February 12, 2007
Cigarette use by North Carolina high school and middle school students has significantly declined since the state began funding tobacco use prevention and cessation initiatives for teens, according to an independent program evaluation by University of North Carolina at Chapel Hill researchers.

Cigarette use dropped 25 percent among high school students and nearly 38 percent by middle school students from 2003 to 2005, according to the evaluation report. The decline appears strongly related to the statewide tobacco use prevention and cessation initiatives, the researchers said.

The evaluation covers the first three years of activity, from 2003 to 2005, by the Teen Tobacco Use Prevention and Cessation Initiative of the North Carolina Health and Wellness Trust Fund. The fund was established with North Carolina’s share of tobacco lawsuit settlement money. The report also discusses how the teen initiative affects teens and youth of different ages, ethnicity and socioeconomic status, what activities of the funded effort led to those effects and ways to improve outcomes in the next few years.

“Our data shows that the Health and Wellness Teen Initiative, as the first state-funded effort and one that is highly successful over the last three years, has allowed political leaders, policy-makers, parents and youth themselves to recognize and more successfully deal with the health effects of tobacco,” said Dr. Kathryn Kramer, associate director of the UNC School of Medicine’s Tobacco Prevention and Evaluation Program and a co-author of the report.

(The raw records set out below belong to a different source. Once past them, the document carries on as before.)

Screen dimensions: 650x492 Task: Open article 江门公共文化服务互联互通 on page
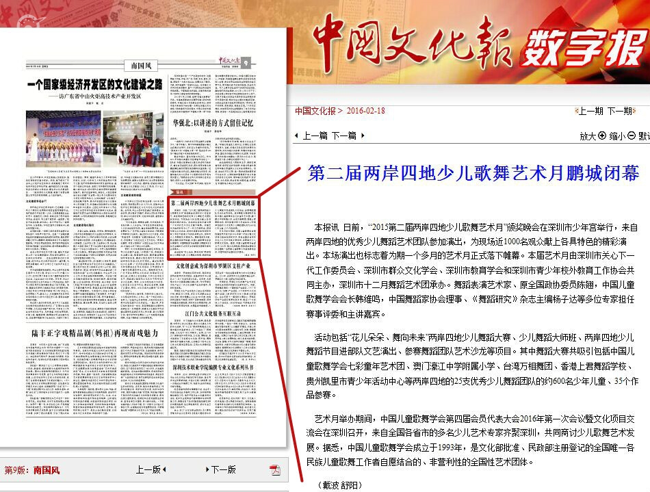213,313
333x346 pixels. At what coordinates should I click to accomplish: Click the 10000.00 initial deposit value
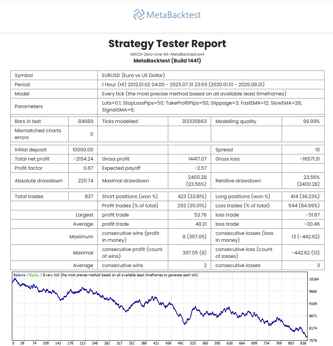tap(83, 150)
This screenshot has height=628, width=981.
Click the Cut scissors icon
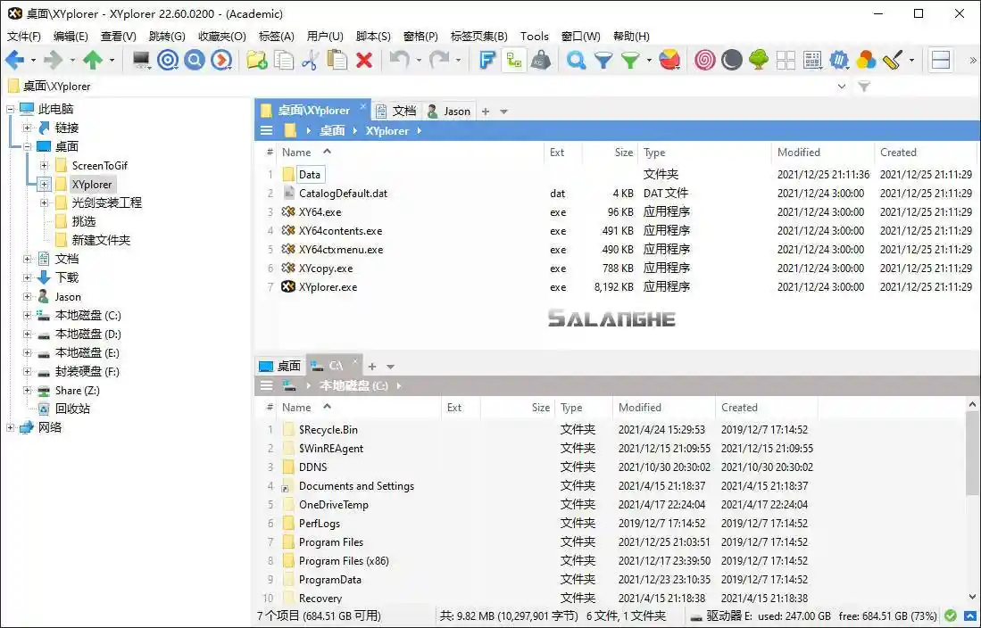click(312, 60)
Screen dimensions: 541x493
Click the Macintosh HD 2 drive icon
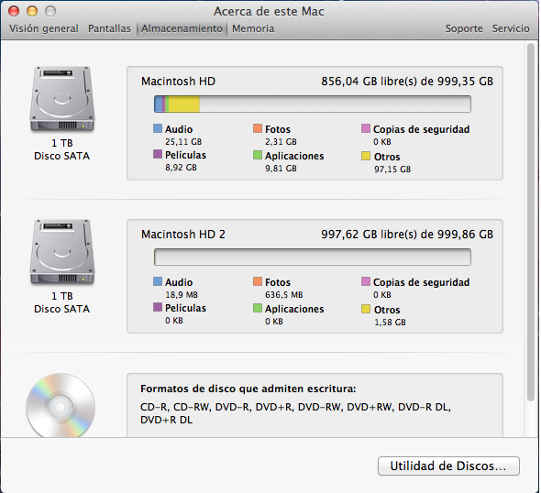(62, 252)
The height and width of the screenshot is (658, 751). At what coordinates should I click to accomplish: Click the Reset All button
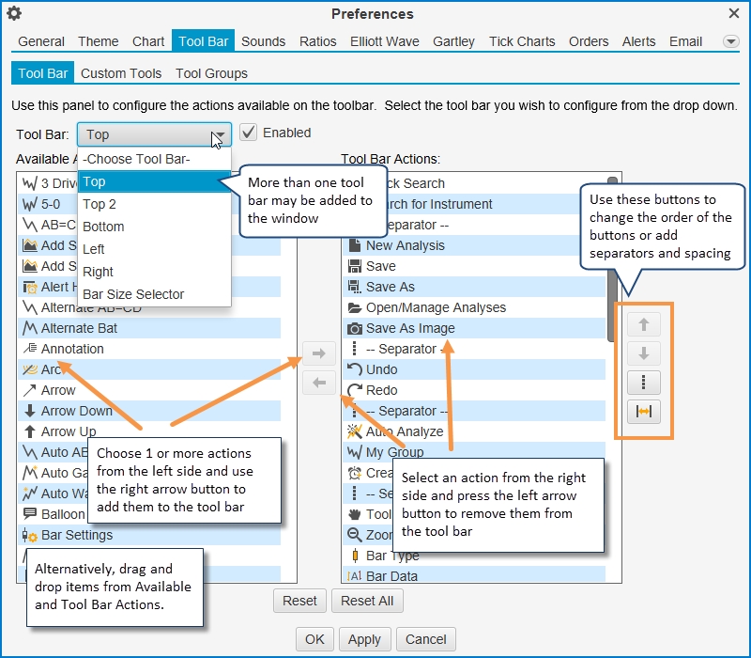click(367, 601)
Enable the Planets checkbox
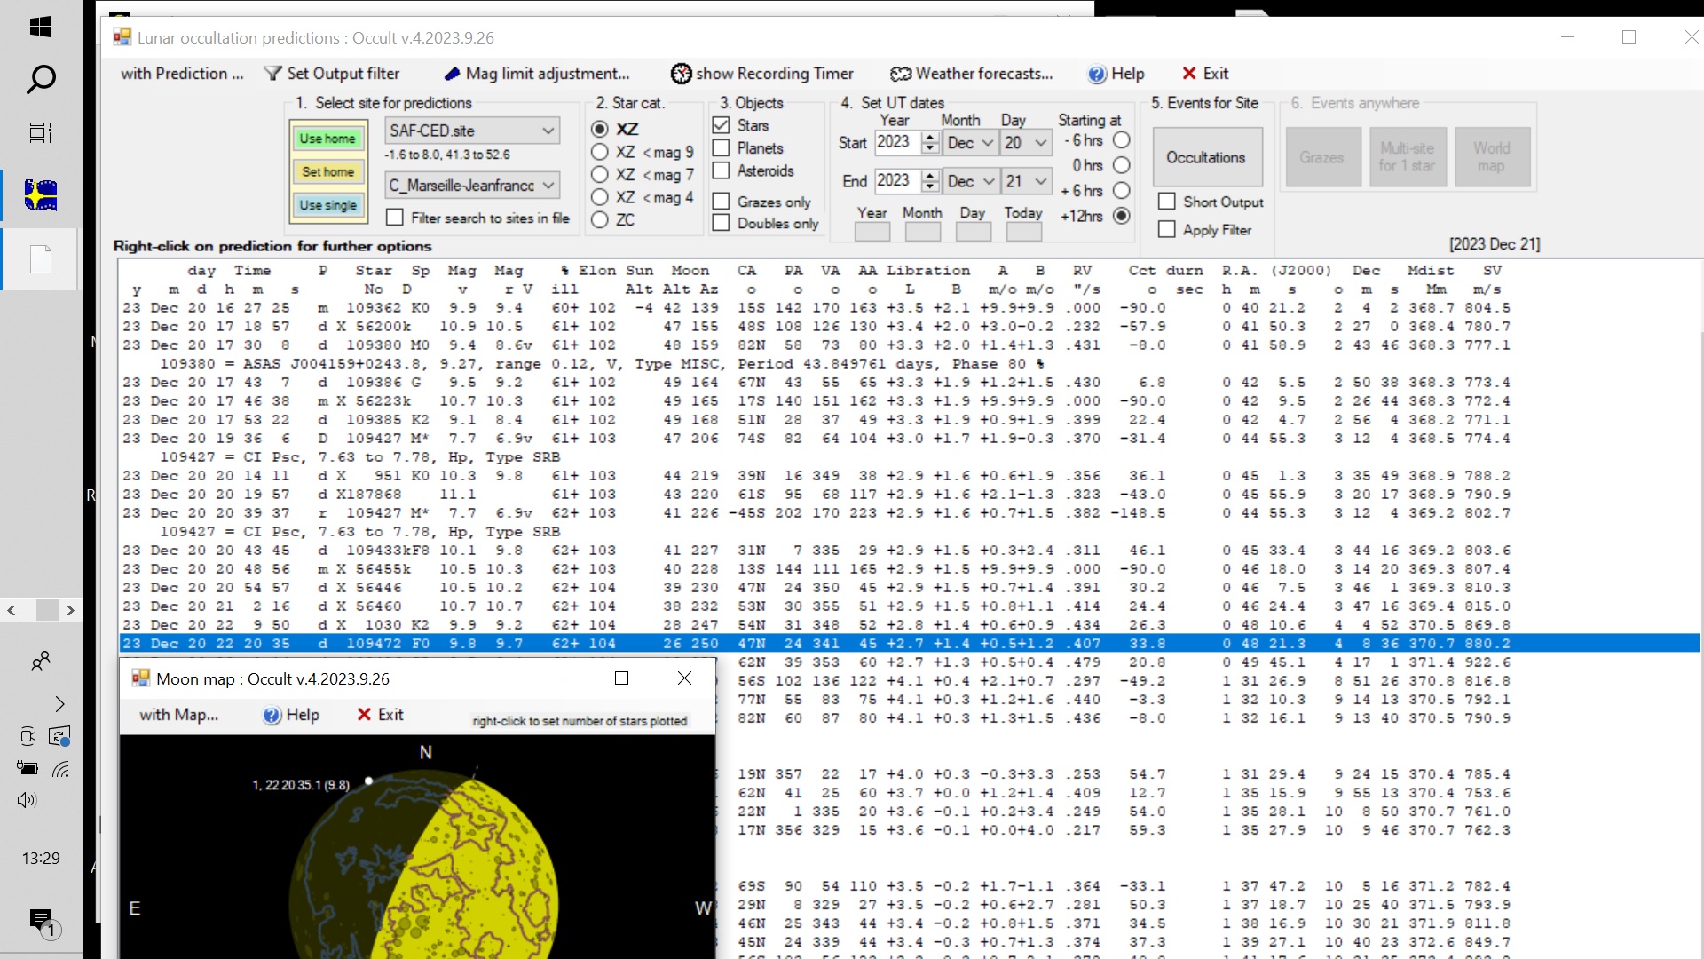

The anti-smoking program for teens has achieved several noteworthy accomplishments, the report said. These include:

  • More than two-thirds of North Carolina school districts have adopted 100 percent tobacco-free school policies, up from 22 percent in 2003. Such policies prohibit tobacco use by anyone at anytime on a school campus.
  • Youth awareness of the initiative’s media campaign and the serious health consequences of tobacco use increased from 45 percent in 2004 to 54 percent in 2006.
  • North Carolina now ranks 21st in the U.S. in state funding for tobacco use prevention and cessation. At the start of the initiative, North Carolina ranked near the bottom of U.S. states.

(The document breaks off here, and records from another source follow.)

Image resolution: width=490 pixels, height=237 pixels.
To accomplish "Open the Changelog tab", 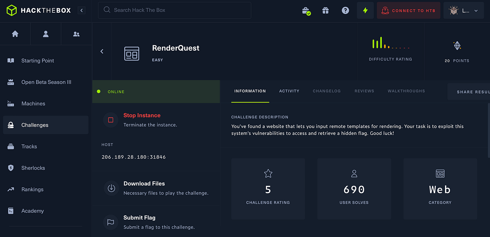I will click(327, 91).
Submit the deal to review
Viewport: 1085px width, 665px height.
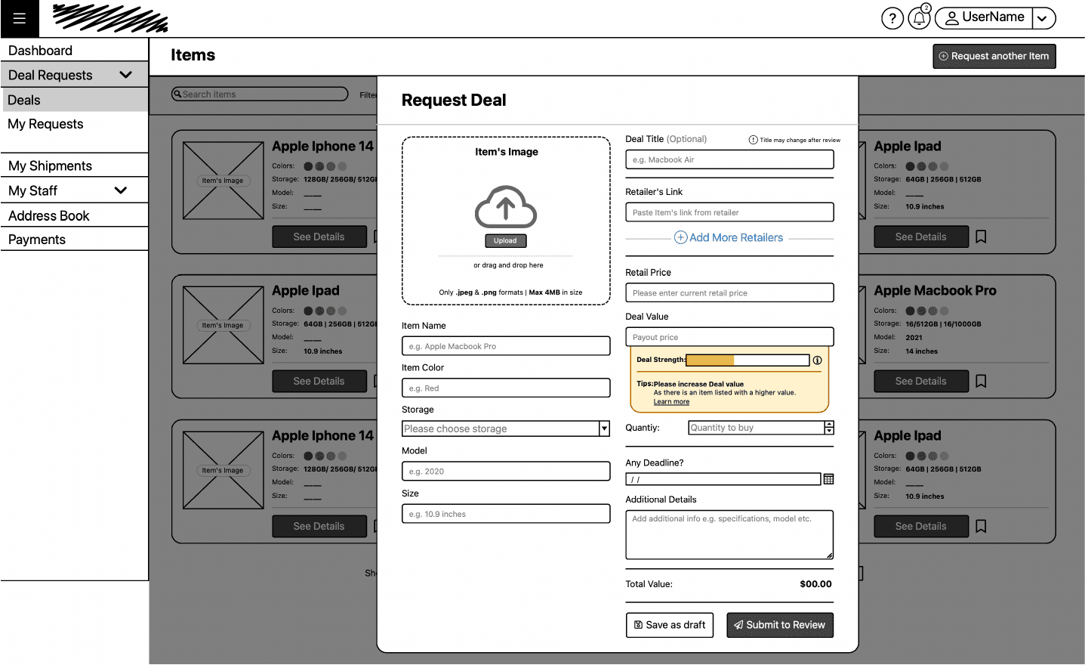779,625
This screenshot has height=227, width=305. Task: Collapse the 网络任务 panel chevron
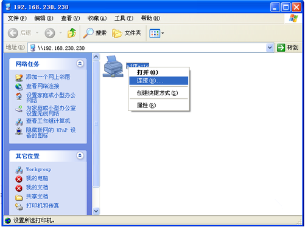point(80,64)
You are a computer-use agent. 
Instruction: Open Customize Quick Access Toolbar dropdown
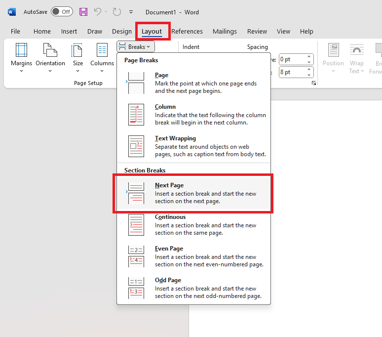[131, 11]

The evaluation also identifies potential challenges to the program’s future success and outlines three primary recommendations for dealing with those challenges. Funding is a primary challenge: similar programs in Florida, Massachusetts and Minnesota showed early gains, but funding cuts halted and in some cases reversed program successes, according to the report.

First, the report recommends the North Carolina Health and Wellness Trust Fund take steps to solidify the program’s gains and accomplishments while resisting pressure to cut funding. “The gains would go away if program funding was cut,” Kramer said.

Second, the report recommends at least $2.5 million in new funding for central and eastern regions of the state, so these areas will receive the same spending as the western region. Per capita funding in the western region is higher, and that region has shown the most policy success, the evaluation found.

Finally, the report recommends that leaders across the state reconvene periodically to review current strategies and to consider what should be changed, stopped or added.

“The Health and Wellness Trust Funded program in North Carolina is showing great and growing success,” said Dr. Adam Goldstein, an associate professor of family medicine and director of the UNC School of Medicine’s Tobacco Prevention and Evaluation Program. “The decision to focus on tobacco-free schools in the state, and the success of that movement, is one of the greatest public health stories in North Carolina in the last decade,” he said.

 

Note: The report is available online at http://fammed.unc.edu/TPEP.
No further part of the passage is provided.